Mining vs. Environmental Industry Data Quality Requirements

Gy’s Theory of Sampling was developed in the mining industry over several decades for testing of crushed ore to be sold for processing and extraction (Pitard, 2019; see Subsection 4.1). This was due to routine failure of discrete sample data to accurately predict the mass of a commodity (“contaminant”) such as gold or iron in the ore. Significant error in the mass of the commodity present predicted based on sample data versus the mass of the commodity ultimately extracted from the ore can result in severe financial penalties and the rejection of future shipments. A high degree of replicate sample data precision in addition to a careful review of sample collection and processing methods is therefore a critical part of data quality review, with replicate sample RSDs as low as 5% often required. Obtaining such a high degree of data precision and accuracy can come at a significant cost in the field and in the laboratory, with crushing and grinding of bulk samples as large as one metric ton necessary to reliably meet data quality requirements.

While desirable, such a high degree of data precision and accuracy is not required in the environmental industry. Environmental action levels normally include a significant margin of safety, often up to an order of magnitude or more. Less stringent data quality requirements in terms of the precision of MI replicate samples are therefore acceptable, provided that samples are properly collected, processed and tested as described in this section. A stronger, economic incentive to obtain higher quality samples exists for data to be used to optimize in situ remedial efforts. These actions more closely resemble mining operations, since a reasonably accurate estimate of contaminant mass is required to control cost and carry out a successful operation. A higher degree of replicate sample data precision might therefore be desirable. This can be accomplished through the use of smaller DUs and/or the collection of larger samples collected from an increased number of increment points.

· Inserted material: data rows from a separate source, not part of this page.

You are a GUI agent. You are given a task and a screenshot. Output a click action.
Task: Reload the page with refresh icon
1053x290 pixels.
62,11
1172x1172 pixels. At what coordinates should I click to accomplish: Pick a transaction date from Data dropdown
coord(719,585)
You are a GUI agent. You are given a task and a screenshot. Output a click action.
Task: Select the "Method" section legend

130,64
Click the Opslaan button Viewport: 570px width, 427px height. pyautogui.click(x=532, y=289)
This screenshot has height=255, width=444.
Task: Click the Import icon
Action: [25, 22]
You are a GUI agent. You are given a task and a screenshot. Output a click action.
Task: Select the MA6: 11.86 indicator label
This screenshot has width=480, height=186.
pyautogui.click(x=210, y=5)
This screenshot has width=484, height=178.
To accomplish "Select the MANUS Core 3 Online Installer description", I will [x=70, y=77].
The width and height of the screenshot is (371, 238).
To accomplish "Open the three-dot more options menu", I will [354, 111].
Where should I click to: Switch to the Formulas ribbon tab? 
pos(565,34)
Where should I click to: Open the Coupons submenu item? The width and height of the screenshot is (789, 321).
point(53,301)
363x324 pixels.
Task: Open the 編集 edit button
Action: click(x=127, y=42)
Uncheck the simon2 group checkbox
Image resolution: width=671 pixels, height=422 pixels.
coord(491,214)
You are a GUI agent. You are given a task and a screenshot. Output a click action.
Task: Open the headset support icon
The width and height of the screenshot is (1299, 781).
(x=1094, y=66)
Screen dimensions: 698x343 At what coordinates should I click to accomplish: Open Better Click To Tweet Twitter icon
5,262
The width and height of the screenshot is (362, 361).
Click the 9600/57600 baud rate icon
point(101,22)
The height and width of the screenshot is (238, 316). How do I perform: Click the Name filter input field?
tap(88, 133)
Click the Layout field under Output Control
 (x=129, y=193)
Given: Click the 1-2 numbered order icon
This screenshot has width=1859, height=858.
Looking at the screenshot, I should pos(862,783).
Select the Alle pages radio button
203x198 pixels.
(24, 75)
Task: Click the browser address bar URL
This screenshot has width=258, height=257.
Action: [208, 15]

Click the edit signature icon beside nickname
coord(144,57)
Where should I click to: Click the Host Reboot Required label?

Consideration of 95% UCLs for MI Sample Data

Additional manipulation of replicate sample data is not an integral part of Gy’s Theory of Sampling. Routine calculation and use of a 95% UCL based on replicate sample data was strongly discouraged in conversations with Francis Pitard and a group of international, sampling statisticians during the World Conference on Sampling and Blending in Beijing, China, in 2018 (Pitard, 2018, personal communication; see also Pitard, 2019). Doing so can lead to false conclusions regarding potential error in the data. This is especially true when the methodology used to collect and process samples does not meet requirements for testing of particulate matter, as is common in traditional discrete sample investigations.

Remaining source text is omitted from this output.